Native Foodways Feeds Students


    A staggering number of students attended the Ninth Annual Honoring Native Foodways Festival at the UC Annex, as well as celebrating National Native American Heritage Month.

    The festival gave students a taste of traditional Native American food which was provided and served entirely by volunteers.

    From turnip soup to collard greens, to two or three different sweet potato dishes, there was a large variety of foods to choose from.

    The selection was cooked fresh, and the only canning was of delicious jams and chow-chow.

    Many students commented on how comforting and “homey” the food was, and some made second and third trips for another plate.

    At the beginning of the event, a speech was given that emphasized the importance of garden to table cooking.

    There was even a prayer given and a song, sung in Lakota that translated to, “Thank God for this food, thank grandfather for this food.”

    Among the volunteers was Lawrence Locklear, a professor in the Southeast American Indian Studies Program.
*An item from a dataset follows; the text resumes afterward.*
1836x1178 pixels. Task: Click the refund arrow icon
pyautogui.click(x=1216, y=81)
He described the importance the festival has in the community.

    “It’s purpose is to celebrate American Indian foods; to celebrate the variety of foods and how to prepare them,” Locklear said.

    Locklear emphasized that the event was a way to show how traditional Lumbee foods can be prepared in a healthier way.
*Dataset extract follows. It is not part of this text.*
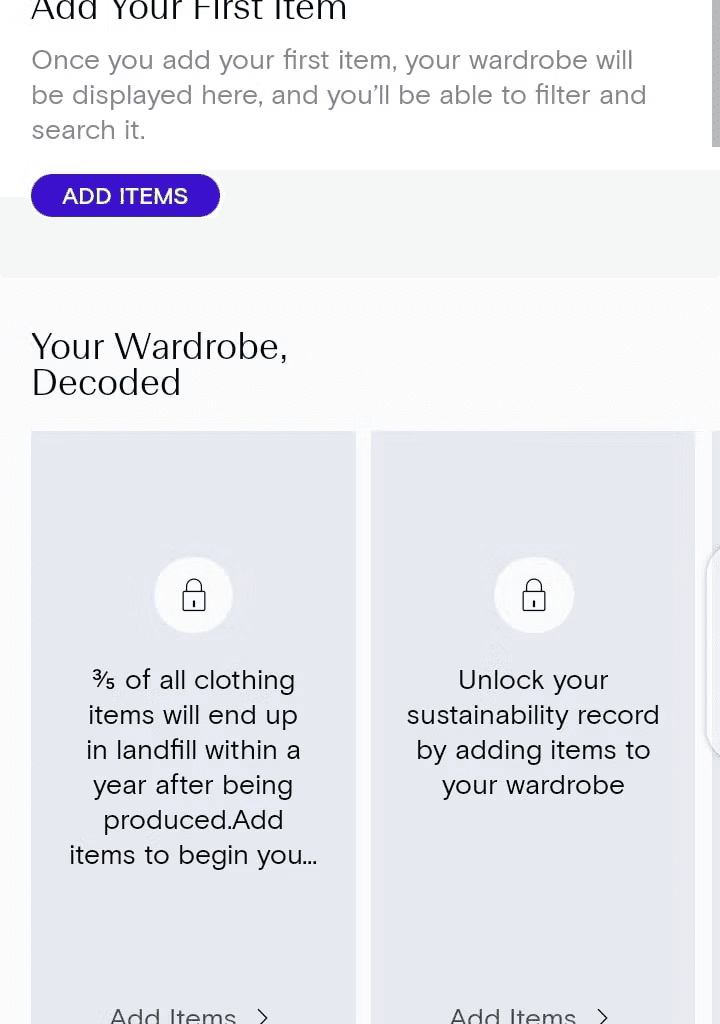
Task: Click the vertical scrollbar thumb
Action: coord(715,73)
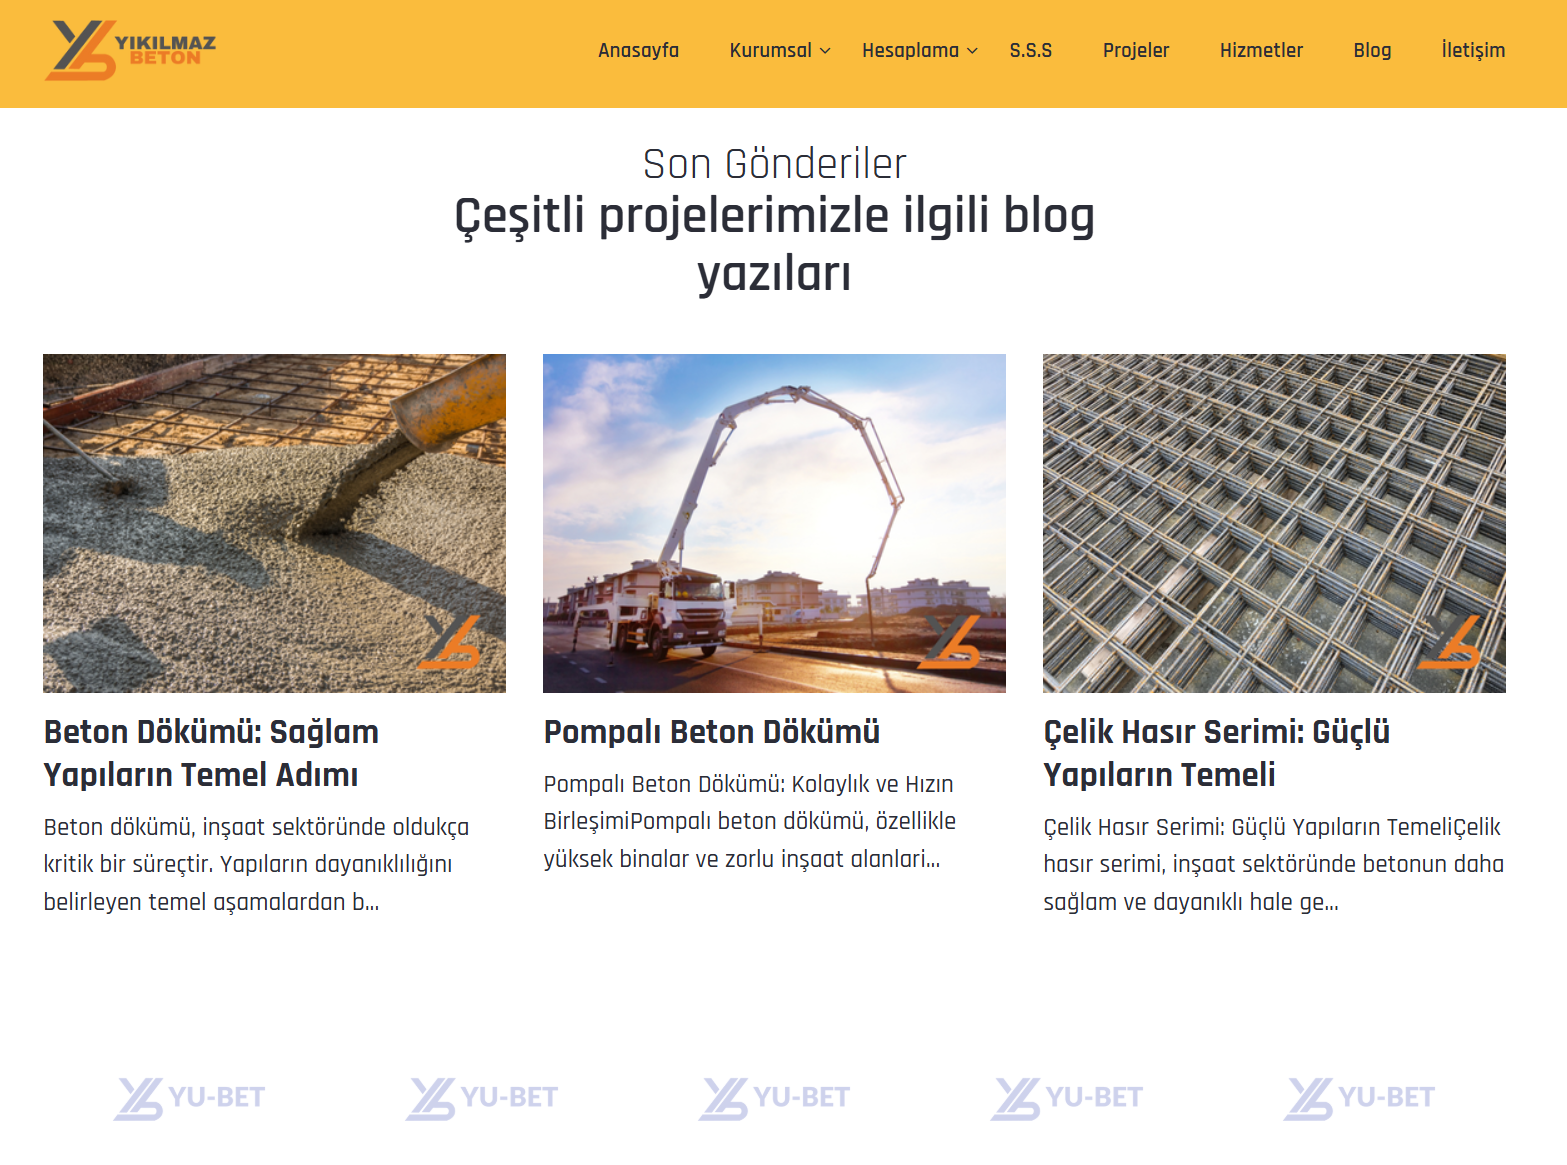Open the Blog menu link
The height and width of the screenshot is (1165, 1567).
tap(1372, 50)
    “It was started by the department of American Indian Studies, he said.

    “Then we reached out to other faculty, staff and students, and asked them to volunteer to serve food, as well as bring food.”
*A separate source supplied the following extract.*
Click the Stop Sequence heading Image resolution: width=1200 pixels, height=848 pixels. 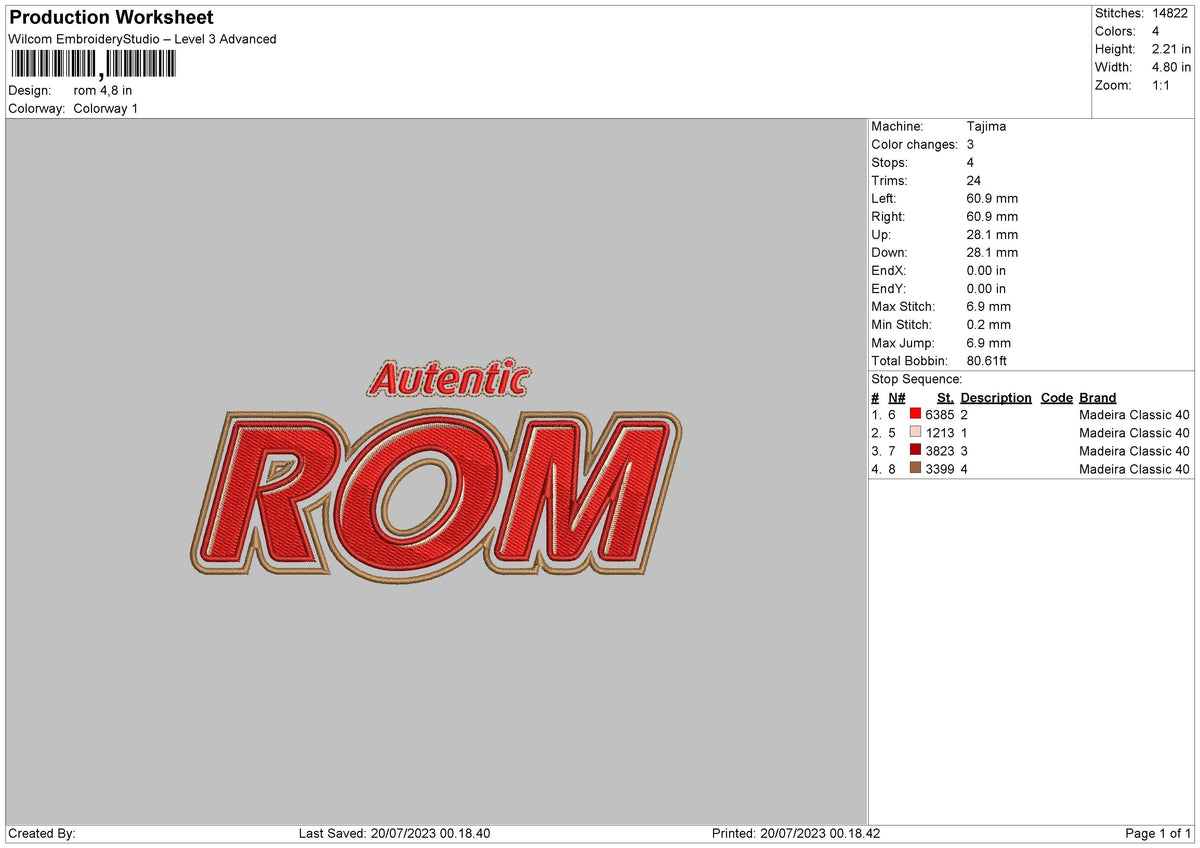pos(916,379)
    We were also able to talk to Sarah Higginbotham, a junior, who explained that her grandmother is a Lumbee Indian, but because her grandmother lives in Washington D.C., she rarely visits.

    “I was curious about foods that maybe she would frequently eat, you know, culture wise, because I don’t get to see her much,” Higginbotham said.

    When commenting on the food, Higginbotham described it as “very southern,” and said, “I think I tried at least three different kinds of collards and so many sweet potatoes! I’m so full!”